[START OF DATA RECORDS]

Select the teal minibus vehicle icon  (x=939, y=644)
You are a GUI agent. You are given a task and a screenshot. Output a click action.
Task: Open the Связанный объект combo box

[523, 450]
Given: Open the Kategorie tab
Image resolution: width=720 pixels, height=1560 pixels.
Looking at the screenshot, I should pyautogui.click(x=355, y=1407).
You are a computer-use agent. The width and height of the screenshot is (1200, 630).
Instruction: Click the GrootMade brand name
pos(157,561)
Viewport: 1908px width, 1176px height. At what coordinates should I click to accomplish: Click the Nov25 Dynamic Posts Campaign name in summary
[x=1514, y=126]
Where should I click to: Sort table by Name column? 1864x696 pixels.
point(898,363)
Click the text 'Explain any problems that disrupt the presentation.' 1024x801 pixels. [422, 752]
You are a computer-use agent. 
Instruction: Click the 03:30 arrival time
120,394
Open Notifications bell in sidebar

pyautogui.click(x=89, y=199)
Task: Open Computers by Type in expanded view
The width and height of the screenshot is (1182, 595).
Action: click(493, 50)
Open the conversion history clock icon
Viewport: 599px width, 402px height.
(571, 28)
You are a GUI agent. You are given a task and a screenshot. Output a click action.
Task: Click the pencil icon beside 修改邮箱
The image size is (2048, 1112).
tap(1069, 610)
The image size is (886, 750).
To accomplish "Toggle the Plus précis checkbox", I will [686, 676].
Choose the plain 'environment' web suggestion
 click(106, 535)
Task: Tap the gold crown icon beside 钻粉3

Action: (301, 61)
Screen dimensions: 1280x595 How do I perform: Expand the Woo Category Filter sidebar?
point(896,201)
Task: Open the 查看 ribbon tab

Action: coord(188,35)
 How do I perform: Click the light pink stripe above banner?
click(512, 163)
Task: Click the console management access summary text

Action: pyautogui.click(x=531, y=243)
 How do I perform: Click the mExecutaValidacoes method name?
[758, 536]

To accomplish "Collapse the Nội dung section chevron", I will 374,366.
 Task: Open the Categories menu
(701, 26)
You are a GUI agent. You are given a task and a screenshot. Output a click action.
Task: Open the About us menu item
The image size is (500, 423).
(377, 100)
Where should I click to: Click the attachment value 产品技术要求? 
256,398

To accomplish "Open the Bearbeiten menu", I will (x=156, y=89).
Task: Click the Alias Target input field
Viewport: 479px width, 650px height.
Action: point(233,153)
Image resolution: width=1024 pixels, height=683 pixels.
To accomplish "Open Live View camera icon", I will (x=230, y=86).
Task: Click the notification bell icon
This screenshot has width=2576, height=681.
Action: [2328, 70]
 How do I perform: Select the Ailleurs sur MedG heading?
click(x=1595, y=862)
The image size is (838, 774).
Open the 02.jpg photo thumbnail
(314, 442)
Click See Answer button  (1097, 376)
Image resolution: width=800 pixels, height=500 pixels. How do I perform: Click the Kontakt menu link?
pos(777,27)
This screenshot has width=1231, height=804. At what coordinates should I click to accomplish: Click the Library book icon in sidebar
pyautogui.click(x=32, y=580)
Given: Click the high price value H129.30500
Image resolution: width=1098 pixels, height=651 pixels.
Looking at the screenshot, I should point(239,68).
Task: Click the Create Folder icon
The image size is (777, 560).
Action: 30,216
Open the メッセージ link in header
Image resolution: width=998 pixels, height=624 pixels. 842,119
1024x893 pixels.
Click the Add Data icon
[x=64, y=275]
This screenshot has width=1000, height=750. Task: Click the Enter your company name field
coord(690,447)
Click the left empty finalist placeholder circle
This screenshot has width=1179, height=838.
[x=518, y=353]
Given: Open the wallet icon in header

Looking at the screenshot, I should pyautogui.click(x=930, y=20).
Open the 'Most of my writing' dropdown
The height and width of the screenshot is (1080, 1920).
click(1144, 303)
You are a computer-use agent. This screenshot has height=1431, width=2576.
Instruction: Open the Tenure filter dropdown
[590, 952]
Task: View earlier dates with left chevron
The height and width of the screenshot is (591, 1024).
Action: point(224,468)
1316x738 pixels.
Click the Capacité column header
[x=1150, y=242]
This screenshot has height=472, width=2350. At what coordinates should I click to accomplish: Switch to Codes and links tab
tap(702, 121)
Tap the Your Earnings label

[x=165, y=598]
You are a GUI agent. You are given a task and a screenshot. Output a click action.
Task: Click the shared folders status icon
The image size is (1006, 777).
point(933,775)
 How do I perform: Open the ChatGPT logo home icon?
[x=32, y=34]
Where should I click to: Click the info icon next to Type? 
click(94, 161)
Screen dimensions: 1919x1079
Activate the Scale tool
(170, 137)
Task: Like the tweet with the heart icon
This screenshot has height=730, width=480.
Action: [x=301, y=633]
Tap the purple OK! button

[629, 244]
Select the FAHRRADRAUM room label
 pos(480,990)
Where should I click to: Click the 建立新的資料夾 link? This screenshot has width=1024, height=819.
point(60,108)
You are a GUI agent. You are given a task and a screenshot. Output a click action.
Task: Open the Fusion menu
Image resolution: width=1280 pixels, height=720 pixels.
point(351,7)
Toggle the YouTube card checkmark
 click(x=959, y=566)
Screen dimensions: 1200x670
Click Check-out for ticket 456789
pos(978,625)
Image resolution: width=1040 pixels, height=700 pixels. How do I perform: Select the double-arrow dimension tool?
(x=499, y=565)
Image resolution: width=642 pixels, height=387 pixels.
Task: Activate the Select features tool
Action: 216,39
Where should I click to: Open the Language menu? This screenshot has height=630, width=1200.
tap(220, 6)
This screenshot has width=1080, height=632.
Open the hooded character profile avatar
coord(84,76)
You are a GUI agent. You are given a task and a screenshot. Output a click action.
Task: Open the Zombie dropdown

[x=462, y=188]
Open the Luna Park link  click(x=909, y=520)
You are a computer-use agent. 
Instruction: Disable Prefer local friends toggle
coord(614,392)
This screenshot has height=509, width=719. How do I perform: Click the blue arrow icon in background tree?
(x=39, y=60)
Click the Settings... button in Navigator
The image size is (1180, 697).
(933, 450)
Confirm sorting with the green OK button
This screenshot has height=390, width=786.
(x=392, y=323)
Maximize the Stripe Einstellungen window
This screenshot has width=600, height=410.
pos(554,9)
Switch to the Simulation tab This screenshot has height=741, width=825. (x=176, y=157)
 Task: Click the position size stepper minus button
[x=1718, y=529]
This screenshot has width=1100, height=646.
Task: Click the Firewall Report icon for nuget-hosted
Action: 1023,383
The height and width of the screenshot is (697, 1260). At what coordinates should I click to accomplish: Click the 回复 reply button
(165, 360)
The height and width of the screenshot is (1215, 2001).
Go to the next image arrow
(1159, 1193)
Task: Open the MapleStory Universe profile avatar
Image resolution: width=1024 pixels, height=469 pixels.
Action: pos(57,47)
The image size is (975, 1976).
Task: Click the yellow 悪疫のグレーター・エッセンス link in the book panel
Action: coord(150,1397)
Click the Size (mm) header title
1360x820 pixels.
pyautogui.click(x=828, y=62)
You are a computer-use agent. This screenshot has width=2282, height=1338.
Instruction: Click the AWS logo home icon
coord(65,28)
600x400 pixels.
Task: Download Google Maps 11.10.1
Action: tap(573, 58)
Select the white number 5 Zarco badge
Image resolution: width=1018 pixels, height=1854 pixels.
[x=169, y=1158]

[END OF DATA RECORDS]

§ GIVEN PROBLEM:
Print all of the entries above again, word for word and line for line.

§ RESULT:
Select the teal minibus vehicle icon  (x=939, y=644)
You are a GUI agent. You are given a task and a screenshot. Output a click action.
Task: Open the Связанный объект combo box

[523, 450]
Given: Open the Kategorie tab
Image resolution: width=720 pixels, height=1560 pixels.
Looking at the screenshot, I should pyautogui.click(x=355, y=1407).
You are a computer-use agent. The width and height of the screenshot is (1200, 630).
Instruction: Click the GrootMade brand name
pos(157,561)
Viewport: 1908px width, 1176px height. At what coordinates should I click to accomplish: Click the Nov25 Dynamic Posts Campaign name in summary
[x=1514, y=126]
Where should I click to: Sort table by Name column? 1864x696 pixels.
point(898,363)
Click the text 'Explain any problems that disrupt the presentation.' 1024x801 pixels. [422, 752]
You are a computer-use agent. 
Instruction: Click the 03:30 arrival time
120,394
Open Notifications bell in sidebar

pyautogui.click(x=89, y=199)
Task: Open Computers by Type in expanded view
The width and height of the screenshot is (1182, 595).
Action: click(493, 50)
Open the conversion history clock icon
Viewport: 599px width, 402px height.
(571, 28)
You are a GUI agent. You are given a task and a screenshot. Output a click action.
Task: Click the pencil icon beside 修改邮箱
The image size is (2048, 1112).
tap(1069, 610)
The image size is (886, 750).
To accomplish "Toggle the Plus précis checkbox", I will [686, 676].
Choose the plain 'environment' web suggestion
 click(106, 535)
Task: Tap the gold crown icon beside 钻粉3

Action: (301, 61)
Screen dimensions: 1280x595 How do I perform: Expand the Woo Category Filter sidebar?
point(896,201)
Task: Open the 查看 ribbon tab

Action: coord(188,35)
 How do I perform: Click the light pink stripe above banner?
click(512, 163)
Task: Click the console management access summary text

Action: pyautogui.click(x=531, y=243)
 How do I perform: Click the mExecutaValidacoes method name?
[758, 536]

To accomplish "Collapse the Nội dung section chevron", I will 374,366.
 Task: Open the Categories menu
(701, 26)
You are a GUI agent. You are given a task and a screenshot. Output a click action.
Task: Open the About us menu item
The image size is (500, 423).
(377, 100)
Where should I click to: Click the attachment value 产品技术要求? 
256,398

To accomplish "Open the Bearbeiten menu", I will (x=156, y=89).
Task: Click the Alias Target input field
Viewport: 479px width, 650px height.
Action: point(233,153)
Image resolution: width=1024 pixels, height=683 pixels.
To accomplish "Open Live View camera icon", I will (x=230, y=86).
Task: Click the notification bell icon
This screenshot has width=2576, height=681.
Action: [2328, 70]
 How do I perform: Select the Ailleurs sur MedG heading?
click(x=1595, y=862)
The image size is (838, 774).
Open the 02.jpg photo thumbnail
(314, 442)
Click See Answer button  (1097, 376)
Image resolution: width=800 pixels, height=500 pixels. How do I perform: Click the Kontakt menu link?
pos(777,27)
This screenshot has width=1231, height=804. At what coordinates should I click to accomplish: Click the Library book icon in sidebar
pyautogui.click(x=32, y=580)
Given: Click the high price value H129.30500
Image resolution: width=1098 pixels, height=651 pixels.
Looking at the screenshot, I should point(239,68).
Task: Click the Create Folder icon
The image size is (777, 560).
Action: 30,216
Open the メッセージ link in header
Image resolution: width=998 pixels, height=624 pixels. 842,119
1024x893 pixels.
Click the Add Data icon
[x=64, y=275]
This screenshot has width=1000, height=750. Task: Click the Enter your company name field
coord(690,447)
Click the left empty finalist placeholder circle
This screenshot has width=1179, height=838.
[x=518, y=353]
Given: Open the wallet icon in header

Looking at the screenshot, I should pyautogui.click(x=930, y=20).
Open the 'Most of my writing' dropdown
The height and width of the screenshot is (1080, 1920).
click(1144, 303)
You are a computer-use agent. This screenshot has height=1431, width=2576.
Instruction: Open the Tenure filter dropdown
[590, 952]
Task: View earlier dates with left chevron
The height and width of the screenshot is (591, 1024).
Action: point(224,468)
1316x738 pixels.
Click the Capacité column header
[x=1150, y=242]
This screenshot has height=472, width=2350. At what coordinates should I click to accomplish: Switch to Codes and links tab
tap(702, 121)
Tap the Your Earnings label

[x=165, y=598]
You are a GUI agent. You are given a task and a screenshot. Output a click action.
Task: Click the shared folders status icon
The image size is (1006, 777).
point(933,775)
 How do I perform: Open the ChatGPT logo home icon?
[x=32, y=34]
Where should I click to: Click the info icon next to Type? 
click(94, 161)
Screen dimensions: 1919x1079
Activate the Scale tool
(170, 137)
Task: Like the tweet with the heart icon
This screenshot has height=730, width=480.
Action: [x=301, y=633]
Tap the purple OK! button

[629, 244]
Select the FAHRRADRAUM room label
 pos(480,990)
Where should I click to: Click the 建立新的資料夾 link? This screenshot has width=1024, height=819.
point(60,108)
You are a GUI agent. You are given a task and a screenshot. Output a click action.
Task: Open the Fusion menu
Image resolution: width=1280 pixels, height=720 pixels.
point(351,7)
Toggle the YouTube card checkmark
 click(x=959, y=566)
Screen dimensions: 1200x670
Click Check-out for ticket 456789
pos(978,625)
Image resolution: width=1040 pixels, height=700 pixels. How do I perform: Select the double-arrow dimension tool?
(x=499, y=565)
Image resolution: width=642 pixels, height=387 pixels.
Task: Activate the Select features tool
Action: 216,39
Where should I click to: Open the Language menu? This screenshot has height=630, width=1200.
tap(220, 6)
This screenshot has width=1080, height=632.
Open the hooded character profile avatar
coord(84,76)
You are a GUI agent. You are given a task and a screenshot. Output a click action.
Task: Open the Zombie dropdown

[x=462, y=188]
Open the Luna Park link  click(x=909, y=520)
You are a computer-use agent. 
Instruction: Disable Prefer local friends toggle
coord(614,392)
This screenshot has height=509, width=719. How do I perform: Click the blue arrow icon in background tree?
(x=39, y=60)
Click the Settings... button in Navigator
The image size is (1180, 697).
(933, 450)
Confirm sorting with the green OK button
This screenshot has height=390, width=786.
(x=392, y=323)
Maximize the Stripe Einstellungen window
This screenshot has width=600, height=410.
pos(554,9)
Switch to the Simulation tab This screenshot has height=741, width=825. (x=176, y=157)
 Task: Click the position size stepper minus button
[x=1718, y=529]
This screenshot has width=1100, height=646.
Task: Click the Firewall Report icon for nuget-hosted
Action: 1023,383
The height and width of the screenshot is (697, 1260). At what coordinates should I click to accomplish: Click the 回复 reply button
(165, 360)
The height and width of the screenshot is (1215, 2001).
Go to the next image arrow
(1159, 1193)
Task: Open the MapleStory Universe profile avatar
Image resolution: width=1024 pixels, height=469 pixels.
Action: pos(57,47)
The image size is (975, 1976).
Task: Click the yellow 悪疫のグレーター・エッセンス link in the book panel
Action: coord(150,1397)
Click the Size (mm) header title
1360x820 pixels.
pyautogui.click(x=828, y=62)
You are a computer-use agent. This screenshot has width=2282, height=1338.
Instruction: Click the AWS logo home icon
coord(65,28)
600x400 pixels.
Task: Download Google Maps 11.10.1
Action: tap(573, 58)
Select the white number 5 Zarco badge
Image resolution: width=1018 pixels, height=1854 pixels.
[x=169, y=1158]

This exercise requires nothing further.